Stat Appl Genet Mol Biol. 2013 Mar 26;12(1):39-48. doi: 10.1515/sagmb-2012-0023.
Markov chains are widely used for modeling in many areas of molecular biology and genetics. As the complexity of such models advances, it becomes increasingly important to assess the rate at which a Markov chain converges to its stationary distribution in order to carry out accurate inference. A common measure of convergence to the stationary distribution is the total variation distance, but this measure can be difficult to compute when the state space of the chain is large.
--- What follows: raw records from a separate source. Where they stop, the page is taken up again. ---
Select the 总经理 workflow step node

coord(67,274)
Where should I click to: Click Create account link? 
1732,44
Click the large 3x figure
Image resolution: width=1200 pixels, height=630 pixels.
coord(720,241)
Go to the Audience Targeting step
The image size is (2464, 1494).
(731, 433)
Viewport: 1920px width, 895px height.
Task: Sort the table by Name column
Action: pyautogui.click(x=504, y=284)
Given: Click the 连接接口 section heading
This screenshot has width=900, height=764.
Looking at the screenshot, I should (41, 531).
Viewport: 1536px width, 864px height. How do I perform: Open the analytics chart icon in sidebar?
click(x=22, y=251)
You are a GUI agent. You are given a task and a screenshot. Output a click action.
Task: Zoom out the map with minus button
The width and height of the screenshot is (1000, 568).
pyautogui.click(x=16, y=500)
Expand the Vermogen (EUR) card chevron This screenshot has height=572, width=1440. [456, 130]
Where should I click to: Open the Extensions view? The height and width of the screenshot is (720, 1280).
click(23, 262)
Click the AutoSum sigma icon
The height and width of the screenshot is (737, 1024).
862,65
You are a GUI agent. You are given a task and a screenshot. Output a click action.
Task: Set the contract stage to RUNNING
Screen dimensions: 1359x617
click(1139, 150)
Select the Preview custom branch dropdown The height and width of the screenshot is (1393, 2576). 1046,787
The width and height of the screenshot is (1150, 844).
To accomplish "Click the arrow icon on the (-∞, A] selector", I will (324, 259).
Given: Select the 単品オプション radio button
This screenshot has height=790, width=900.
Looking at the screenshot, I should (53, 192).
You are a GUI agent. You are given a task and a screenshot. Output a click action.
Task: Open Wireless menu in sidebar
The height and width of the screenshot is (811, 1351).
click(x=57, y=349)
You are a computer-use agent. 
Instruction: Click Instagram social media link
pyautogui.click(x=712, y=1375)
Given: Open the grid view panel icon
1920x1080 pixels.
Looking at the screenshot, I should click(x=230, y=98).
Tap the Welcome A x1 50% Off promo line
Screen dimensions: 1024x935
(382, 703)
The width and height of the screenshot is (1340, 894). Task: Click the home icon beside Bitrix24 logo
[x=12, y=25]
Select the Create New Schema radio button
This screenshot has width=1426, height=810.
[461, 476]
We propose a Monte Carlo method to estimate the total variation distance that can be applied in this situation, and we demonstrate how the method can be efficiently implemented by taking advantage of GPU computing techniques. We apply the method to two Markov chains on the space of phylogenetic trees, and discuss the implications of our findings for the development of algorithms for phylogenetic inference.
马尔可夫链在分子生物学和遗传学的许多领域中被广泛用于建模。随着此类模型复杂性的提高,为了进行准确的推断,评估马尔可夫链收敛到其平稳分布的速率变得越来越重要。收敛到平稳分布的一个常用度量是总变差距离,但当链的状态空间很大时,这个度量可能很难计算。我们提出了一种蒙特卡罗方法来估计在这种情况下可以应用的总变差距离,并展示了如何利用GPU计算技术有效地实现该方法。我们将该方法应用于系统发育树空间上的两个马尔可夫链,并讨论了我们的发现对系统发育推断算法开发的影响。